---- DATA SUPPLIED
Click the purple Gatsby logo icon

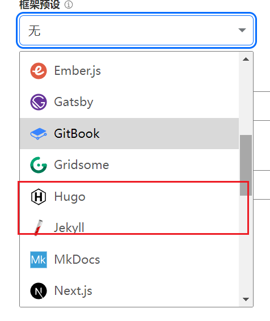coord(39,102)
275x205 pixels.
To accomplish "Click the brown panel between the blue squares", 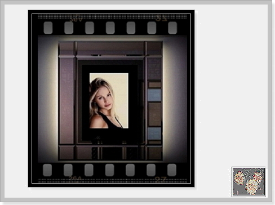I will [155, 114].
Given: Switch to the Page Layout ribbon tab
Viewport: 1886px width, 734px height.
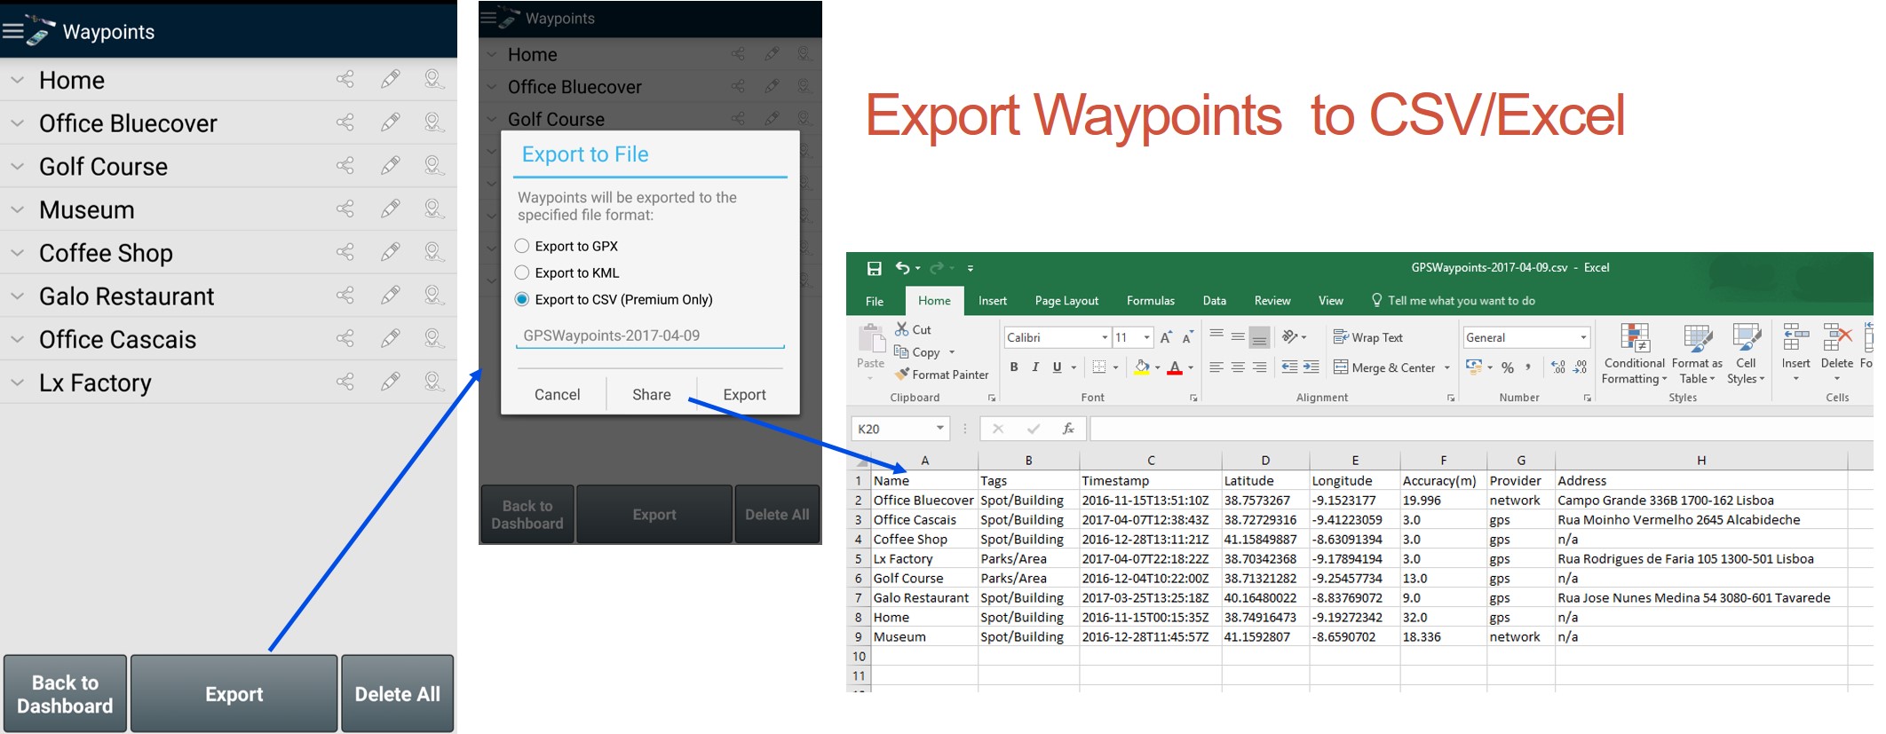Looking at the screenshot, I should pyautogui.click(x=1066, y=301).
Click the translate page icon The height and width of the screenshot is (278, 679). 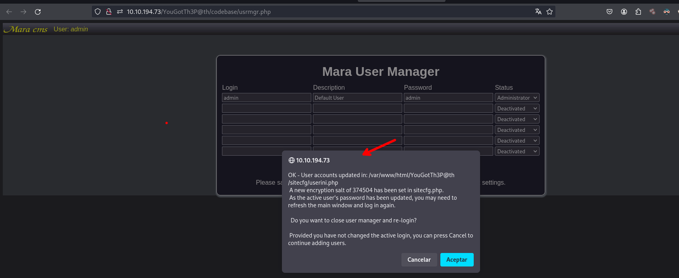point(538,12)
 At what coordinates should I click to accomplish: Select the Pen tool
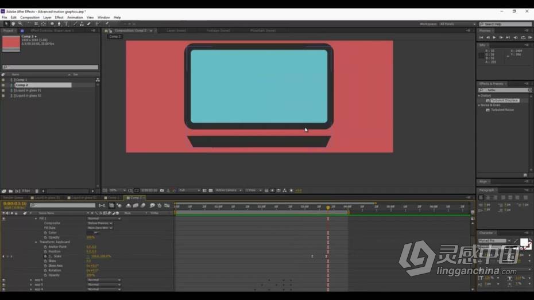[x=59, y=24]
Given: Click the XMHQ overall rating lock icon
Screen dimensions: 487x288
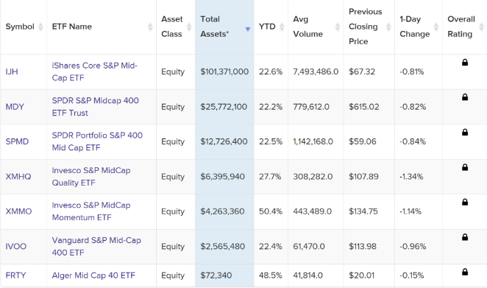Looking at the screenshot, I should tap(465, 167).
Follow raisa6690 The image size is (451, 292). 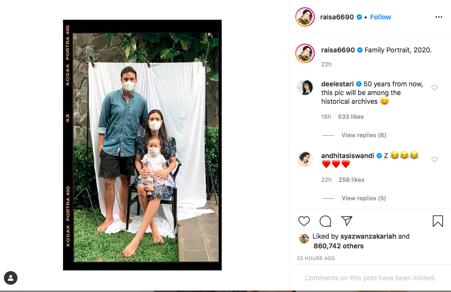(380, 17)
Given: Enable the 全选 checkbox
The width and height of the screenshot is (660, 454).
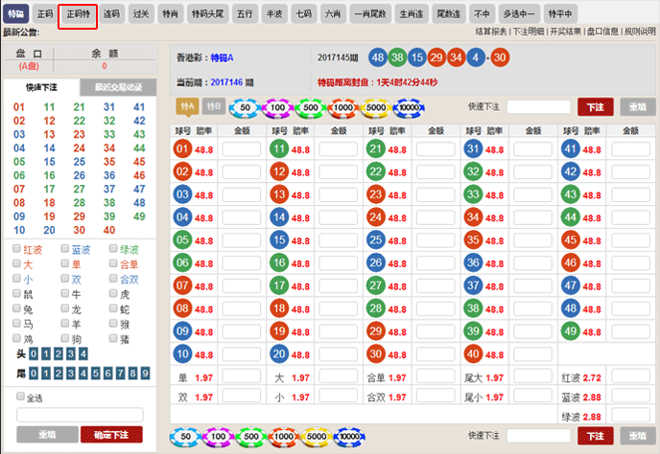Looking at the screenshot, I should click(x=17, y=397).
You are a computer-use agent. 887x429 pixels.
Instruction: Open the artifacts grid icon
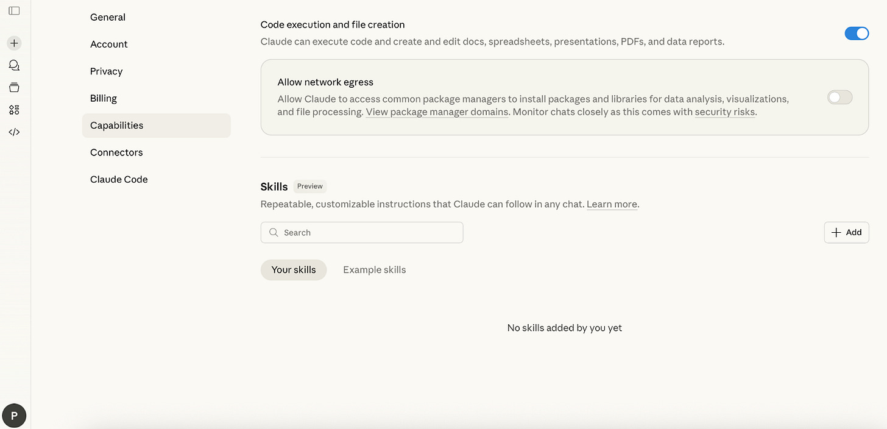click(x=14, y=110)
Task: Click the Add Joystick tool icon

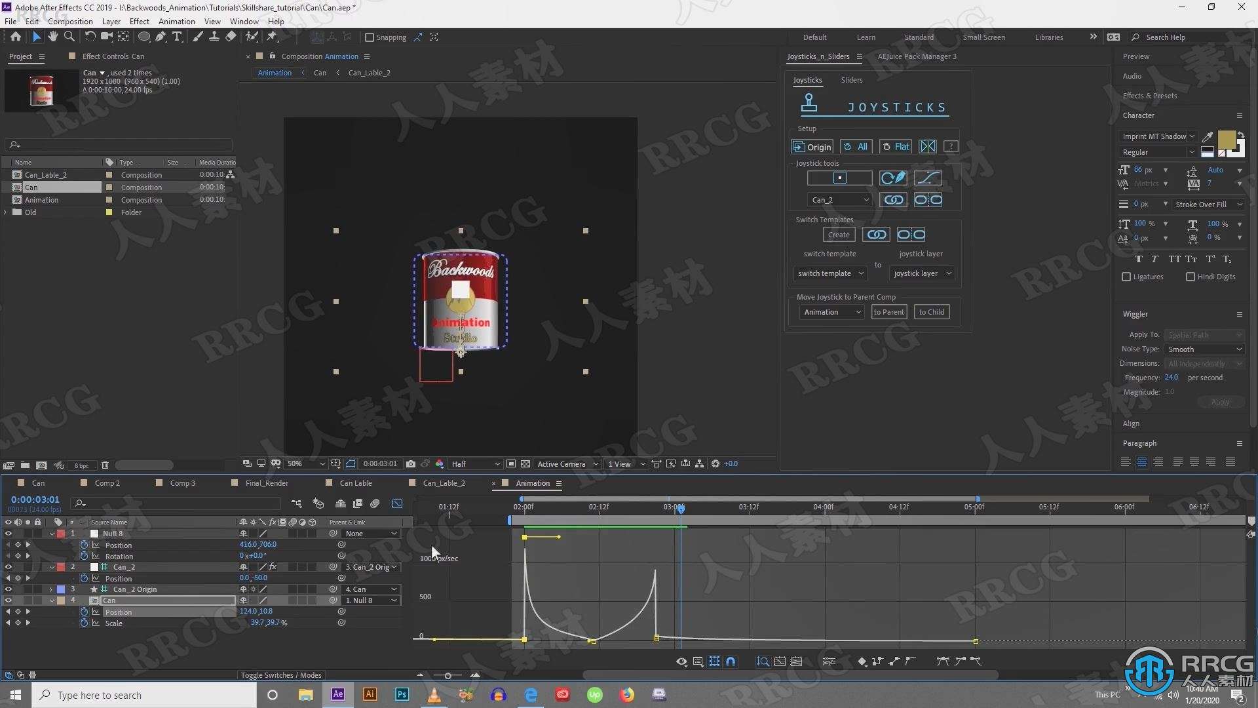Action: (x=841, y=178)
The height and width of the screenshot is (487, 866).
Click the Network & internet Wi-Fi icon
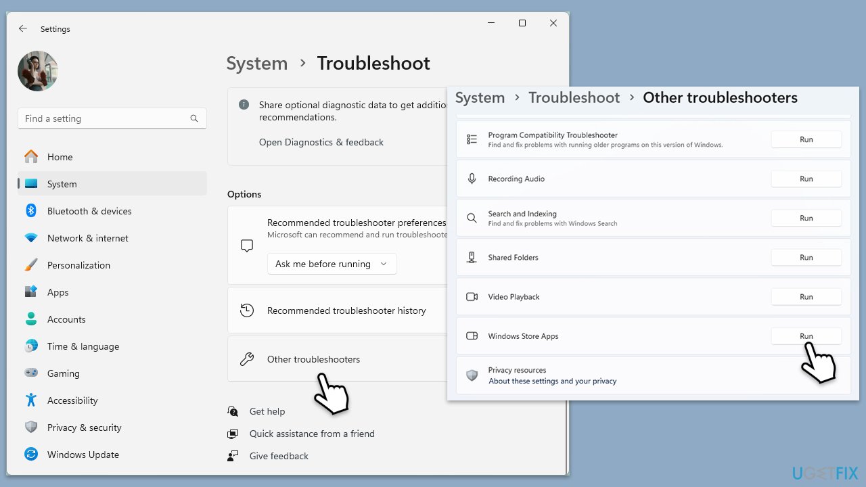pos(31,238)
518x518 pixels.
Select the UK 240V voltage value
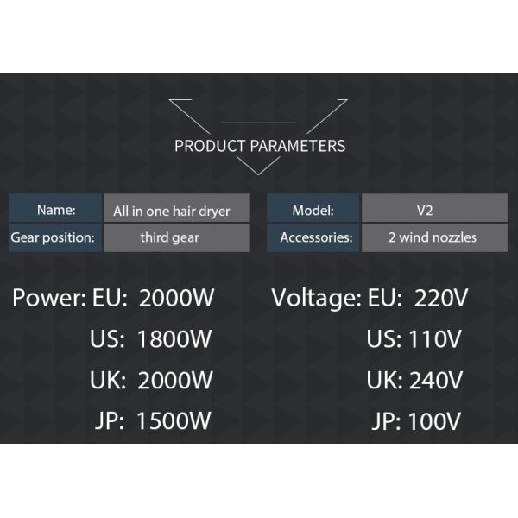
--------
▶ EXERCISE DESCRIPTION
If a line in the listing holds the word "pixels", list that line.

▶ WRITTEN REPLY
275x205 pixels.
You are a computer-use agent. 887x429 pixels.
518x518 pixels.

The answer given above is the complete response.